Working for a future with fewer harms to wild animals

There are a number of things we can do in a direct way to reduce the harms that animals undergo in the wild. There would be ways to give them even greater assistance if we had more knowledge and means.

For this to be possible, the most important thing is for our societies to care about helping animals in the wild. It is possible that if societies never see helping wild animals as important, the needs of animals in the wild will never be addressed. The longer our society delays in taking this issue seriously, the more billions of nonhuman animals will be left without help. Some people believe it’s impossible to help animals in nature. As we will show below, this is wrong. There are numerous ways we can help animals already. There are other ways we will be able to help animals if we decide it’s important to us.

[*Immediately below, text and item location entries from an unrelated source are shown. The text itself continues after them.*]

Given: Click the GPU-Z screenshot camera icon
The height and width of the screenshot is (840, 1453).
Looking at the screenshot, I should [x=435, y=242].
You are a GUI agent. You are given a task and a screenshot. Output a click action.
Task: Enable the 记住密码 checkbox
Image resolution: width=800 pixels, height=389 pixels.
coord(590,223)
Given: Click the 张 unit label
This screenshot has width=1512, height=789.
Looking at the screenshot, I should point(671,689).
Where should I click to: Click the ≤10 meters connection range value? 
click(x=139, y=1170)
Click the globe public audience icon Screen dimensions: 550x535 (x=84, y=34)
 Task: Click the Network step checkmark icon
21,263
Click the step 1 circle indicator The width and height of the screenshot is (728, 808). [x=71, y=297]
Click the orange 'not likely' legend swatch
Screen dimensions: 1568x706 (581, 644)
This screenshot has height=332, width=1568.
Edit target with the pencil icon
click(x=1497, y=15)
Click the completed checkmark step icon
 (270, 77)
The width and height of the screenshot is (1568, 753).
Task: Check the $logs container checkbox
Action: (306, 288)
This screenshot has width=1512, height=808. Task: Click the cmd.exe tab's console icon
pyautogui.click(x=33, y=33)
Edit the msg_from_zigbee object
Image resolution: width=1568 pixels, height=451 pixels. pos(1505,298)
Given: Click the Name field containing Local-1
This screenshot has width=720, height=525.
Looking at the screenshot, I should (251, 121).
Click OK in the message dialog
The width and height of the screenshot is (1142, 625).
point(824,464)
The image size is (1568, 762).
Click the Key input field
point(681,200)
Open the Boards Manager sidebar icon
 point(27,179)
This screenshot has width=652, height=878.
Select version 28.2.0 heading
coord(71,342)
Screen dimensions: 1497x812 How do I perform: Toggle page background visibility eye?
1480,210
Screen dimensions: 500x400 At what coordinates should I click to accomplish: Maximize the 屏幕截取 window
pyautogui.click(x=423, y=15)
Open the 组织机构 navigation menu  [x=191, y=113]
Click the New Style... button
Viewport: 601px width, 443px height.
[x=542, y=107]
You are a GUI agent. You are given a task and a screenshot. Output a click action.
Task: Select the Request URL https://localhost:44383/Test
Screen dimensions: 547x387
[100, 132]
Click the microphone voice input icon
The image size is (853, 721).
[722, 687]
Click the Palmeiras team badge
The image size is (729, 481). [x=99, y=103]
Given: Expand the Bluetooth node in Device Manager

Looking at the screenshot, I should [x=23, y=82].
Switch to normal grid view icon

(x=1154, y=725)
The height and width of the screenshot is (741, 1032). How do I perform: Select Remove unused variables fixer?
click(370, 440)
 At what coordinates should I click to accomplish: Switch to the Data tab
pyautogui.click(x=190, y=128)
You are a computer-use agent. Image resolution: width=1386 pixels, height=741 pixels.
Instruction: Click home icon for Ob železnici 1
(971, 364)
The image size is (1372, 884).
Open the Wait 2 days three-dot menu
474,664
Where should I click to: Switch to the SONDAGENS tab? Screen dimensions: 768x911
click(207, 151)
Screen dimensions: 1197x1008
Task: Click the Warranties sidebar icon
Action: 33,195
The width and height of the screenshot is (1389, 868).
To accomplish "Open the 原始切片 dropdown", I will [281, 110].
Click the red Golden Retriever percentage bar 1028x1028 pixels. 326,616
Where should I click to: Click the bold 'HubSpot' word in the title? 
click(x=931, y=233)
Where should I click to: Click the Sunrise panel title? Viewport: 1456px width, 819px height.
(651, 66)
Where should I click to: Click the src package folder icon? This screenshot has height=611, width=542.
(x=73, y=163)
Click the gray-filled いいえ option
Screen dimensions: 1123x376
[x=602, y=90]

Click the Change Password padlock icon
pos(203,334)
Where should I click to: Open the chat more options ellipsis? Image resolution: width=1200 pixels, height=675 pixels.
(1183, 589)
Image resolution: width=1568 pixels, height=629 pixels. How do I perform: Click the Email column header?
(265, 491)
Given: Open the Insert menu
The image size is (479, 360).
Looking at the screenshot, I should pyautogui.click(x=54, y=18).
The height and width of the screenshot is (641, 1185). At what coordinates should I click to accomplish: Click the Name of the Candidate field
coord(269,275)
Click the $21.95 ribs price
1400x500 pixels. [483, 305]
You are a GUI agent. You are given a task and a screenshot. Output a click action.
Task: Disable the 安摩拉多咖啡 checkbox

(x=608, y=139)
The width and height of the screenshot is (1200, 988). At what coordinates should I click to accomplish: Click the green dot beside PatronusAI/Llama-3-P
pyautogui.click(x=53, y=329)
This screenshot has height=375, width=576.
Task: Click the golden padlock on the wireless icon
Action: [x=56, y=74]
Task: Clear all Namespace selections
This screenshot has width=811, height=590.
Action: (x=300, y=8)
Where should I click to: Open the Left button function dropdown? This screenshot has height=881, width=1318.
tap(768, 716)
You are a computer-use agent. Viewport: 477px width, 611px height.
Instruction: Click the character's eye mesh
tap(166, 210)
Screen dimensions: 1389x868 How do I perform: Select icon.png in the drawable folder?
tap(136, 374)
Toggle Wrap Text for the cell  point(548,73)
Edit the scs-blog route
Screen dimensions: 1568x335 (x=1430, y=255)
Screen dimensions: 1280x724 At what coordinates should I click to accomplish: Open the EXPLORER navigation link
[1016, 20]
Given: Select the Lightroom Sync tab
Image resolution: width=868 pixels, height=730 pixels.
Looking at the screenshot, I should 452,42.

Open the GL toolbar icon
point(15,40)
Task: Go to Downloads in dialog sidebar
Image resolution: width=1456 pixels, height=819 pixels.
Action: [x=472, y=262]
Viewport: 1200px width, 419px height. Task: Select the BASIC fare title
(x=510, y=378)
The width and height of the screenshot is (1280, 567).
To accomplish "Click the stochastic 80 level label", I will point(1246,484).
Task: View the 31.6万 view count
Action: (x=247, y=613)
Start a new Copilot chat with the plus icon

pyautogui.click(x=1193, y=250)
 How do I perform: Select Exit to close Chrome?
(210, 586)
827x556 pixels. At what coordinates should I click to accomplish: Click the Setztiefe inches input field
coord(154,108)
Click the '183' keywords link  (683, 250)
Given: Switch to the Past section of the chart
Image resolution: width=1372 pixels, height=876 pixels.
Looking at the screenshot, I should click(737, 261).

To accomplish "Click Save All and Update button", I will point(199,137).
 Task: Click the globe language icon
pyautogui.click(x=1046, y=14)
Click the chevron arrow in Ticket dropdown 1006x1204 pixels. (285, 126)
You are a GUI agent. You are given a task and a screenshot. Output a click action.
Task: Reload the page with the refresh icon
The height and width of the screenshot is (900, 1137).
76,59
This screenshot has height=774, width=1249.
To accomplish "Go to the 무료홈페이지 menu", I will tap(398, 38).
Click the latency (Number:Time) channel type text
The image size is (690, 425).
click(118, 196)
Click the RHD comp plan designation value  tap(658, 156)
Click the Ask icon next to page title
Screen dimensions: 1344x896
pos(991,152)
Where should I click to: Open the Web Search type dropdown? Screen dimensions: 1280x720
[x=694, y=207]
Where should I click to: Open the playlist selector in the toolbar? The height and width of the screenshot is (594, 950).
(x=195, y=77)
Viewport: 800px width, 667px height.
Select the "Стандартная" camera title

There are people who oppose helping animals in nature because they claim it’s natural for animals in the wild to suffer or because we shouldn’t be concerned about the plight of animals, but rather about ecosystems or other natural entities.1 The argument from relevance explains why those views must be rejected, since when it comes to being harmed or benefited, what matters is whether an individual can feel suffering and joy. In fact, views that we should allow animals to suffer are almost always due to a speciesist bias, since they are not held when it comes to humans: most of us think humans should be aided when they need it. We don’t refuse to help humans because we think it’s natural for humans to suffer and die (for instance, from starvation or diseases).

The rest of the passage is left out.